本文 ::
-------------------------
このように構成された前記画像形成装置では,当該画像形成装置の電源投入時と前記通常動作モードへの切替時とで異なる復帰処理信号(第一の復帰処理信号,第二の復帰処理信号)が前記画像形成制御部(前記エンジン制御部に相当)に入力される。これにより,前記画像形成制御部は,当該画像形成装置の電源投入時と前記通常動作モードへの切替時との違いを判断することができるため,前記通常動作モードへの切替時に,前記第一の復帰処理よりも簡略化された前記第二の復帰処理を実行することができ,該復帰処理に要する時間を短縮することができる。
【0006】
また,前記画像形成制御手段と別に,前記クロック信号の停止時間を計時すると共に,該停止時間を前記画像形成制御手段に通知する計時通知手段を設けておけば,前記画像形成制御手段では,前記計時通知手段により通知された前記停止時間に基づいて前記第一の復帰処理や前記第二の復帰処理の内容を変更することが可能となる。これにより,例えばエージング処理の実行時間を,前記クロック信号の停止時間に応じて適切に変更することができる。
-------------------------
提供情報 ::
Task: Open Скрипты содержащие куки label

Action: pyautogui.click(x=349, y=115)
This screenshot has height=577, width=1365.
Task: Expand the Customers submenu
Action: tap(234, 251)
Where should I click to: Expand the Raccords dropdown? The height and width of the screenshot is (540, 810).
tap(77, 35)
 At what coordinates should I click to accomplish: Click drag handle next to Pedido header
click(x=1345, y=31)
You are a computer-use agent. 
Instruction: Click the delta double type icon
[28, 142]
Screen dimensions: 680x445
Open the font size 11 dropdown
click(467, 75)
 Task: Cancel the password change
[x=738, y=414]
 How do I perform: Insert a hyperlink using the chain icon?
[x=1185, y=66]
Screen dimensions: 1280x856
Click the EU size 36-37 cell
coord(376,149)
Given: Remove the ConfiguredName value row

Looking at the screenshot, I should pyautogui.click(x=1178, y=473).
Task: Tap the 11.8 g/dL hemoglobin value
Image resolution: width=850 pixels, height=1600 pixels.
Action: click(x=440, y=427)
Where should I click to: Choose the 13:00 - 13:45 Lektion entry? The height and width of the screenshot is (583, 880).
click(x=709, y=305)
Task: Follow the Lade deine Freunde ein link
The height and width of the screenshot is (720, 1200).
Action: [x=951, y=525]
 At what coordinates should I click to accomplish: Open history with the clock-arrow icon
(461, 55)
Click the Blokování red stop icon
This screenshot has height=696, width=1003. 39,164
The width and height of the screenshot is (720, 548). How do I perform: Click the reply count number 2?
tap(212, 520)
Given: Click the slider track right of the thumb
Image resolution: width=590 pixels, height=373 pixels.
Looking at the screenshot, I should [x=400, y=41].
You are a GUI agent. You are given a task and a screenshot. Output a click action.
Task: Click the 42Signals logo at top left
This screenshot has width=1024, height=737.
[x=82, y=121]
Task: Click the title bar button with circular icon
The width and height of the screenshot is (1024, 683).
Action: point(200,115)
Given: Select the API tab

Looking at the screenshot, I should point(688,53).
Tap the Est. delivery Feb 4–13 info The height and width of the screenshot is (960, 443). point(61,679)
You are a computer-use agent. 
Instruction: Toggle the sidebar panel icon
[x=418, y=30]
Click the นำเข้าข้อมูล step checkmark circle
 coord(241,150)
-------------------------
作業指示 ::
1) 画像形成装置に関する本文の「このように構成された前記画像」から「時間を短縮することができる。」までを、「簡略化」を「単純化」に入れ替えて書き直してください。
2) 画像形成装置に関する本文によると、計時通知手段が計時するものは何ですか。
3) 画像形成装置に関する本文の最後の文に続く内容を書いてください。

回答 ::
1)
このように構成された前記画像形成装置では,当該画像形成装置の電源投入時と前記通常動作モードへの切替時とで異なる復帰処理信号(第一の復帰処理信号,第二の復帰処理信号)が前記画像形成制御部(前記エンジン制御部に相当)に入力される。これにより,前記画像形成制御部は,当該画像形成装置の電源投入時と前記通常動作モードへの切替時との違いを判断することができるため,前記通常動作モードへの切替時に,前記第一の復帰処理よりも単純化された前記第二の復帰処理を実行することができ,該復帰処理に要する時間を短縮することができる。

2) クロック信号の停止時間です。

3)
【発明の効果】
【0007】
本発明によれば,当該画像形成装置の電源投入時と前記通常動作モードへの切替時とで異なる復帰処理信号(第一の復帰処理信号,第二の復帰処理信号)が前記画像形成制御部(前記エンジン制御部に相当)に入力されることにより,前記画像形成制御部は,当該画像形成装置の電源投入時と前記通常動作モードへの切替時との違いを判断することができるため,前記通常動作モードへの切替時に,前記第一の復帰処理よりも簡略化された前記第二の復帰処理を実行することができ,該復帰処理に要する時間を短縮することができる。
また,前記画像形成制御手段と別に,前記クロック信号の停止時間を計時すると共に,該停止時間を前記画像形成制御手段に通知する計時通知手段を設けておけば,前記画像形成制御手段では,前記計時通知手段により通知された前記停止時間に基づいて前記第一の復帰処理や前記第二の復帰処理の内容を変更することが可能となり,例えばエージング処理の実行時間を,前記クロック信号の停止時間に応じて適切に変更することができる。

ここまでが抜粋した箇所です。